(Data extracted from a collection)

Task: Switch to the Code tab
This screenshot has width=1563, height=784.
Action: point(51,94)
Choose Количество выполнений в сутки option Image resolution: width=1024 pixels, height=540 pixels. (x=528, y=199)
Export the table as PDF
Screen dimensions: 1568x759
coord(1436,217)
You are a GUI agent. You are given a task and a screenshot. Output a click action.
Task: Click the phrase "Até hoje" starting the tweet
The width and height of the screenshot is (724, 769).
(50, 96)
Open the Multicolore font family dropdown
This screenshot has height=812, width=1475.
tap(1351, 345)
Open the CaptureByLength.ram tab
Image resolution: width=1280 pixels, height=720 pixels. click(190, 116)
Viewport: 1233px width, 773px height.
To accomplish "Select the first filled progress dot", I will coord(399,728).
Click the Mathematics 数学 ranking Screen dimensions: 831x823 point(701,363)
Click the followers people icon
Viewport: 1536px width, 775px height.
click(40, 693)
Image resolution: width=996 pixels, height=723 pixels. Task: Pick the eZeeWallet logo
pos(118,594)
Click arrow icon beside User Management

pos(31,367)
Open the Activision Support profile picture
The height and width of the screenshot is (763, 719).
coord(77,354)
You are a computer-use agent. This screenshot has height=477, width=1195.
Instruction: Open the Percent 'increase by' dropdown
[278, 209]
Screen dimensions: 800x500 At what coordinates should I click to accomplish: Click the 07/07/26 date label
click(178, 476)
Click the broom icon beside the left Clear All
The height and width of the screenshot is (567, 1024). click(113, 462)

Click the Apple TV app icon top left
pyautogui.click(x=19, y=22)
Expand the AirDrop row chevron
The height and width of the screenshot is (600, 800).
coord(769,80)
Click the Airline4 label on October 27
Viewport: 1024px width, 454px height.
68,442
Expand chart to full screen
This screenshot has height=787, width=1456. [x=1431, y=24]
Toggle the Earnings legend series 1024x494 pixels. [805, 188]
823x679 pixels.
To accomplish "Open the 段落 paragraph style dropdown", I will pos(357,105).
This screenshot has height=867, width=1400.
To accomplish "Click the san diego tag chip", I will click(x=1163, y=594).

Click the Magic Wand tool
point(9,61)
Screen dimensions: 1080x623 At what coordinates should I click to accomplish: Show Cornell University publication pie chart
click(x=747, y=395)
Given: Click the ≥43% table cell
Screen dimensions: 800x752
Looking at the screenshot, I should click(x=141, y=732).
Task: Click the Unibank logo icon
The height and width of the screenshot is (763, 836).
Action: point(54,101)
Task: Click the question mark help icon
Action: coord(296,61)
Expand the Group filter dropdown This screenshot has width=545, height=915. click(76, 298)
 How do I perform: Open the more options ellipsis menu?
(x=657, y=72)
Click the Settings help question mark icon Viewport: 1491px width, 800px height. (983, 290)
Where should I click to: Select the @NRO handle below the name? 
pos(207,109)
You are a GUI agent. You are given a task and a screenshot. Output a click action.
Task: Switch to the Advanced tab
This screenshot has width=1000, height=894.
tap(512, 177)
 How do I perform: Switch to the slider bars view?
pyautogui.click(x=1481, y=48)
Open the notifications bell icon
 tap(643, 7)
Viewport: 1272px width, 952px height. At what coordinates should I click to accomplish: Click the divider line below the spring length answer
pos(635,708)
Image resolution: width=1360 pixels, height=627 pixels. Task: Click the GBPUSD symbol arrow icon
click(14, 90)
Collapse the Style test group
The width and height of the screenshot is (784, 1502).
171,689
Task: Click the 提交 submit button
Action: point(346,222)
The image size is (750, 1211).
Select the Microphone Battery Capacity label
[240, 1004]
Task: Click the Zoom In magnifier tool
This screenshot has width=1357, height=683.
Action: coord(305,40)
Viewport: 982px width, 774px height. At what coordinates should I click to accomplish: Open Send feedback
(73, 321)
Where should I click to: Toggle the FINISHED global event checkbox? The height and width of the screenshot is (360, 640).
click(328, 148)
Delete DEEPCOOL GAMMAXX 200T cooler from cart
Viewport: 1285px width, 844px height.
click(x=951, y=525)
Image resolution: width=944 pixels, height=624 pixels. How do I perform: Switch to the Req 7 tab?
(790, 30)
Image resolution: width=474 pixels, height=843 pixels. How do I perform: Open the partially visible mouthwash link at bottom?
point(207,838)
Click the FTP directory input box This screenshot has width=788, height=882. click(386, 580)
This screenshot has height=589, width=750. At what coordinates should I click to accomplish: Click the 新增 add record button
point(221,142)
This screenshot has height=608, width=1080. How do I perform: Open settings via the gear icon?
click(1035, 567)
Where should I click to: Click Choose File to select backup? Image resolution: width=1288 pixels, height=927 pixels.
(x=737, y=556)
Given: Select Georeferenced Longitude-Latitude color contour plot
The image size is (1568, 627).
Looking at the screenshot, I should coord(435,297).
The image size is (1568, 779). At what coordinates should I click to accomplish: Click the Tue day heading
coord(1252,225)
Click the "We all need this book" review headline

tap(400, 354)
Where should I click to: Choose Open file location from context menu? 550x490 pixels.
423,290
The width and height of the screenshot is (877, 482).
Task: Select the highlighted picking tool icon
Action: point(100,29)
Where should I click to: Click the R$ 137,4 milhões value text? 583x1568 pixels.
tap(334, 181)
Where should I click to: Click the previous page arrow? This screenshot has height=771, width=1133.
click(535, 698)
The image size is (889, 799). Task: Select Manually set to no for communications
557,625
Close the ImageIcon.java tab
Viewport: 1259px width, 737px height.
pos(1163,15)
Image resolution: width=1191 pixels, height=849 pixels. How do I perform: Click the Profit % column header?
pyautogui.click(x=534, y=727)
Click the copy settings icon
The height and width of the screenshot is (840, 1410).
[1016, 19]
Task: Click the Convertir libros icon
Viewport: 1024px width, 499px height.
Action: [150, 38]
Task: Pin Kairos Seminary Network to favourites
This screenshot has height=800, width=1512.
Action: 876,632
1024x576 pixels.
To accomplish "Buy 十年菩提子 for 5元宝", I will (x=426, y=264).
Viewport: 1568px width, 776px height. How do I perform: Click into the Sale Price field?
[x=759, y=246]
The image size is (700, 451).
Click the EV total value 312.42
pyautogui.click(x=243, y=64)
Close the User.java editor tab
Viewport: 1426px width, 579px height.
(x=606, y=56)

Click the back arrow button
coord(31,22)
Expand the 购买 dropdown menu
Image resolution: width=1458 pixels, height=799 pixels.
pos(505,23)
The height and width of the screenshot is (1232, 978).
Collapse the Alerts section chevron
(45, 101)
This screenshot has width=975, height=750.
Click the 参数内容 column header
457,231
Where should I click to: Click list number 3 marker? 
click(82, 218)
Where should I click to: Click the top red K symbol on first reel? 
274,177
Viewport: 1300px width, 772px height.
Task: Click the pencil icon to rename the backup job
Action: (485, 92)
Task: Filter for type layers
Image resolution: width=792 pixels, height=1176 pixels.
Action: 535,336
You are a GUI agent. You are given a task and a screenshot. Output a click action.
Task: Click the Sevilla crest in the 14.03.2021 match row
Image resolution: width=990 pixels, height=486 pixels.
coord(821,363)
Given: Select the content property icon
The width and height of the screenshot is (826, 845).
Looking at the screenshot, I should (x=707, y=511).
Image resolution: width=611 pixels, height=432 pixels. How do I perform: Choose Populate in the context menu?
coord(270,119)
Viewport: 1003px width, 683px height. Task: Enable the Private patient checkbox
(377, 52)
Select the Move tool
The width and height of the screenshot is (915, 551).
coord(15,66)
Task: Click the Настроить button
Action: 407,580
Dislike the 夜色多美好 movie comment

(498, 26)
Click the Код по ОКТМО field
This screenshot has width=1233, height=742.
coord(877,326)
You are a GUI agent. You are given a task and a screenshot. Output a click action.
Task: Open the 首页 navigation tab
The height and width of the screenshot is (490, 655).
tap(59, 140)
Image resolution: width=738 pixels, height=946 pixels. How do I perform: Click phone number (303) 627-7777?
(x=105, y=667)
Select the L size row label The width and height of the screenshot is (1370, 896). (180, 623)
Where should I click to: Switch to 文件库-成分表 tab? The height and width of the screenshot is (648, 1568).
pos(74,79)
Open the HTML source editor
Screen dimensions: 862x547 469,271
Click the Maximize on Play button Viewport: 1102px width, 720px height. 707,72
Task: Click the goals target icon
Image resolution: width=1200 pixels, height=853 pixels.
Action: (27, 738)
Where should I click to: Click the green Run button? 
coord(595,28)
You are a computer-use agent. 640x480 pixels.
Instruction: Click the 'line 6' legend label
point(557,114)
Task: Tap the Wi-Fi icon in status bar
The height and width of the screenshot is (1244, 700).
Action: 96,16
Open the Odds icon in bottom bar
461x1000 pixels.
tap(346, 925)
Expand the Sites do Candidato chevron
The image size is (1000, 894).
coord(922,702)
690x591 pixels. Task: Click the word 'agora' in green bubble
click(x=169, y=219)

• **BRIEF**
Each line of the data that has the string "will" counts once; give the total and nothing else.

• **ANSWER TO THE PROBLEM**
4